Mas, embora a prioridade na Índia tenha sido dada ao desenvolvimento - particularmente fornecimento de eletricidade para os milhões que vivem sem ela - e para combater a pobreza, o governo recém-eleito deu um começo promissor ao reconhecer a importância da mudança climática.

Tem uma nova política energética centrada num aumento ambicioso da capacidade de energia solar - dos atuais megawatts 20,000 para 100,000 MW em cinco anos. Há um orçamento de Rupias 5 bilhões (US $ 80 milhões) só este ano para "ultra-mega" projetos de energia solar. E um imposto de carbono sobre o carvão também foi duplicado com o objetivo de subsidiar a energia solar e outras energias renováveis.

Prakash Javadekar, ministro de Meio Ambiente, Florestas e Mudanças Climáticas da Índia, disse antes de ir para o Conferência das Nações Unidas sobre as Alterações Climáticas sendo realizada em Lima, Peru:

“Esse mix energético revolucionário nos proporcionará maior eficiência energética e economizará 50 milhões de toneladas de carvão. Isso é uma enorme contribuição para o mundo e afetará nossas emissões. Vamos andar pela água limpa, ar limpo, caminho de energia limpa.

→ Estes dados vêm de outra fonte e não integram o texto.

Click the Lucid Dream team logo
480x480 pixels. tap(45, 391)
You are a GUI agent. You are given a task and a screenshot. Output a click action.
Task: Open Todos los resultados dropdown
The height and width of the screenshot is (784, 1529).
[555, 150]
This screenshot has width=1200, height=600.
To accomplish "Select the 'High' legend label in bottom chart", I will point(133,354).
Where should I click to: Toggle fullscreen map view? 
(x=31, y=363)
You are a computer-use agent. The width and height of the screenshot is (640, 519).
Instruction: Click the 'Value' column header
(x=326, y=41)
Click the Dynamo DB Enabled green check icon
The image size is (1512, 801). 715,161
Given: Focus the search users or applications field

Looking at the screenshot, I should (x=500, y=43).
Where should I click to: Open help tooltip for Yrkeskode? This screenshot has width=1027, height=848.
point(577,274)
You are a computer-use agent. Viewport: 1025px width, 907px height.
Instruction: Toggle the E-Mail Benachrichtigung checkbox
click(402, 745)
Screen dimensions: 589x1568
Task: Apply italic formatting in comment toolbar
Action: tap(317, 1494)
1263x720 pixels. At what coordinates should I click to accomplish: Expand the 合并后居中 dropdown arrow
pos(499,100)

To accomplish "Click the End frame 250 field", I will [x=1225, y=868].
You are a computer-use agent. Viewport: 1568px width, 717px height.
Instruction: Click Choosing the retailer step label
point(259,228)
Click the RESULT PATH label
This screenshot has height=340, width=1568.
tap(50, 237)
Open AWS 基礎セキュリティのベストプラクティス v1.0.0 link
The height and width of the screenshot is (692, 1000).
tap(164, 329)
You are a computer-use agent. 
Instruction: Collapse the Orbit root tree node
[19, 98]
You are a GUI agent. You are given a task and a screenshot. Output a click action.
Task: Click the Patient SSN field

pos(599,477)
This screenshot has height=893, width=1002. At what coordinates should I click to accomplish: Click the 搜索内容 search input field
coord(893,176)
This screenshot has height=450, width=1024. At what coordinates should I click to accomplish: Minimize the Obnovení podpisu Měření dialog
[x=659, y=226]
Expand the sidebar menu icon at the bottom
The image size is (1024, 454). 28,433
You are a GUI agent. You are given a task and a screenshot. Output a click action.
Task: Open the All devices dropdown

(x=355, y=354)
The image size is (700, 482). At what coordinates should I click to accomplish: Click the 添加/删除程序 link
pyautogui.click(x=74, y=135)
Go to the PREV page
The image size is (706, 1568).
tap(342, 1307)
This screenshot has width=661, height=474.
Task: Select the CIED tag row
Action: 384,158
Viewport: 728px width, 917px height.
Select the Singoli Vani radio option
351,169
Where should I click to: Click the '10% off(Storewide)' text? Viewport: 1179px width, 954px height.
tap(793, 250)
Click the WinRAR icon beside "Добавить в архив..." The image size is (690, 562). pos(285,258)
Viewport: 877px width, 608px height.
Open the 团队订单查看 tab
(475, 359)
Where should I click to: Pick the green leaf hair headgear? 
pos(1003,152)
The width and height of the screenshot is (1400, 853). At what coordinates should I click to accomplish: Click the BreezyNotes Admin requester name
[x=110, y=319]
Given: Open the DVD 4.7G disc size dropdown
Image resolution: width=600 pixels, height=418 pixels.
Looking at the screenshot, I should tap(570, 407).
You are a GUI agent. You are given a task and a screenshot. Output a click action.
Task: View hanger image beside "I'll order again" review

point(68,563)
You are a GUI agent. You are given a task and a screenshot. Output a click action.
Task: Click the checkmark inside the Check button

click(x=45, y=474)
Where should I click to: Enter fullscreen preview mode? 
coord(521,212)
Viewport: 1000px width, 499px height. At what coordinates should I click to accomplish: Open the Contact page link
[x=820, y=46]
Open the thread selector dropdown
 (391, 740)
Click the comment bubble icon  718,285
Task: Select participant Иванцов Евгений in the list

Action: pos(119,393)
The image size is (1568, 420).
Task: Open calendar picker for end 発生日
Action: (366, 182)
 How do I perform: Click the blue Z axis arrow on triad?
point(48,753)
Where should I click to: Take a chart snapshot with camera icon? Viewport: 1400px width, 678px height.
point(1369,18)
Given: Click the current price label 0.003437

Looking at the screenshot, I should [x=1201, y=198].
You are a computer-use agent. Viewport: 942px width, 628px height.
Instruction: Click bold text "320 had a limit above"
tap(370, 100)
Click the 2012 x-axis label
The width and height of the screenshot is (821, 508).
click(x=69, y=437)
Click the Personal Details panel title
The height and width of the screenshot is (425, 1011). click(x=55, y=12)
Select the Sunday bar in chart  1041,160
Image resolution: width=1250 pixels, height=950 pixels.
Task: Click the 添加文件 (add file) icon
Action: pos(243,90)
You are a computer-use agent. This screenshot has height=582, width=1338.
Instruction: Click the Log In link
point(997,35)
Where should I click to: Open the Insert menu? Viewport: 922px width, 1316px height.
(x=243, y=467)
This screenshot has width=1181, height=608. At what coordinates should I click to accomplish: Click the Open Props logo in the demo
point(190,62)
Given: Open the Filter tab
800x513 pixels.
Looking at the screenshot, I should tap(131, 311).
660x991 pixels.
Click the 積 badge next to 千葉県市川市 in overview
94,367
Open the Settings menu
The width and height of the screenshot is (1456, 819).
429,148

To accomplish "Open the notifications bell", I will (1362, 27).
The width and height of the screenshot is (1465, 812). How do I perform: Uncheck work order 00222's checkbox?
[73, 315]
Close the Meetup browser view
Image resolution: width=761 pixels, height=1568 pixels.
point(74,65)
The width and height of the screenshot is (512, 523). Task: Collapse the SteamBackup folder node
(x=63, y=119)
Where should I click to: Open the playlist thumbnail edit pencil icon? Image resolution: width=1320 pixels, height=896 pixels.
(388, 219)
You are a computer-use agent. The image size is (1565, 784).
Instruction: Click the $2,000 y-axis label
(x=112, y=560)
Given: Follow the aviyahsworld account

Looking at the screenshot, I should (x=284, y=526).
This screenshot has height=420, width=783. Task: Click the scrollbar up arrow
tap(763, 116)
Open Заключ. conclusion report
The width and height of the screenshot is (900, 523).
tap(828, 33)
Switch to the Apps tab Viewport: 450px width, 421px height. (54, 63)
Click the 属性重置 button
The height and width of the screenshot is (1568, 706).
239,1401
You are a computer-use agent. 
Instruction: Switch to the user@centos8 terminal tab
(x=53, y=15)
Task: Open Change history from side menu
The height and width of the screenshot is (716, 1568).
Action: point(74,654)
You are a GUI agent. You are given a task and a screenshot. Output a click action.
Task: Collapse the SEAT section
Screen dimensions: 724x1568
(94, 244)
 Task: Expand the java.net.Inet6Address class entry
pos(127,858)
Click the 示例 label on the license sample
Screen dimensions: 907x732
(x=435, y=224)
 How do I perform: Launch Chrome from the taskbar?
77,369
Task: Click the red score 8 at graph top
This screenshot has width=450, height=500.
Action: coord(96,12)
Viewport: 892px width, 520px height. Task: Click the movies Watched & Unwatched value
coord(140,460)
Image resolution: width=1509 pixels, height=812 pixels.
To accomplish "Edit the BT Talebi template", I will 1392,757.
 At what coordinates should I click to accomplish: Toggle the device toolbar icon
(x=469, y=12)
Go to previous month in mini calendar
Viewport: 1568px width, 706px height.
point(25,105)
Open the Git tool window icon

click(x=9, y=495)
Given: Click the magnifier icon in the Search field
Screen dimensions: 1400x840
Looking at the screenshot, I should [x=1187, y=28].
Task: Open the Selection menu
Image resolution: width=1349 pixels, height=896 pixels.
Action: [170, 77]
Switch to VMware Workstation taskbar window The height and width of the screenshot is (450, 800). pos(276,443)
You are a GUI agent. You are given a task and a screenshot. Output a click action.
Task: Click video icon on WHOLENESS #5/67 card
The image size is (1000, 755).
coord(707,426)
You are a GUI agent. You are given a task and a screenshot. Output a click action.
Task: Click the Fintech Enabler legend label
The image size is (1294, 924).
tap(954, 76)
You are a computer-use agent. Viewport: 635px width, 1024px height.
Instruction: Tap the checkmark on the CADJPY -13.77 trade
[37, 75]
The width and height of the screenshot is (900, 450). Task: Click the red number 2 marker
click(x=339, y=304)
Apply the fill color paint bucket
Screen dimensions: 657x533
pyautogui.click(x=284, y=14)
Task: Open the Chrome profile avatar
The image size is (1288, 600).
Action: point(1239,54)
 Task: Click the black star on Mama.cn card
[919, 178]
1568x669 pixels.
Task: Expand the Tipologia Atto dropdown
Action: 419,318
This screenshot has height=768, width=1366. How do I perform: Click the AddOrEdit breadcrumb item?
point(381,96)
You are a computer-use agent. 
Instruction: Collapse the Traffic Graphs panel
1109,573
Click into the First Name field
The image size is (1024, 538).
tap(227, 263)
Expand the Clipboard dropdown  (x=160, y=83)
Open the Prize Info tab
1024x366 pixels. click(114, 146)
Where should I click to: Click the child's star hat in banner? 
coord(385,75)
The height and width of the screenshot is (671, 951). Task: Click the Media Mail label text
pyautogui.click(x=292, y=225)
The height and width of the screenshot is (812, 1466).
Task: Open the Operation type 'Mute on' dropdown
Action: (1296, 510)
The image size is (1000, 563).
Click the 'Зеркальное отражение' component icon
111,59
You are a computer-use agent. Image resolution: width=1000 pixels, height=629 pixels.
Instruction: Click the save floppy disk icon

Houve relatos sobre um possível anúncio próximo mês - quando o presidente dos EUA, Barack Obama, visita Nova Déli - do ano em que a Índia pretende que suas emissões de gases causadores do efeito estufa cheguem ao auge.

No entanto, Javadekar se recusou a definir um cronograma, apesar da aparente pressão após a Declaração conjunta EUA-China que os EUA reduzirão as emissões da 2025 e o pico de vontade da China pela 2030. Todos os países devem informar a Convenção-Quadro das Nações Unidas sobre Mudanças Climáticas (UNFCCC) até março 2015 de seus planos de ação para redução de emissões.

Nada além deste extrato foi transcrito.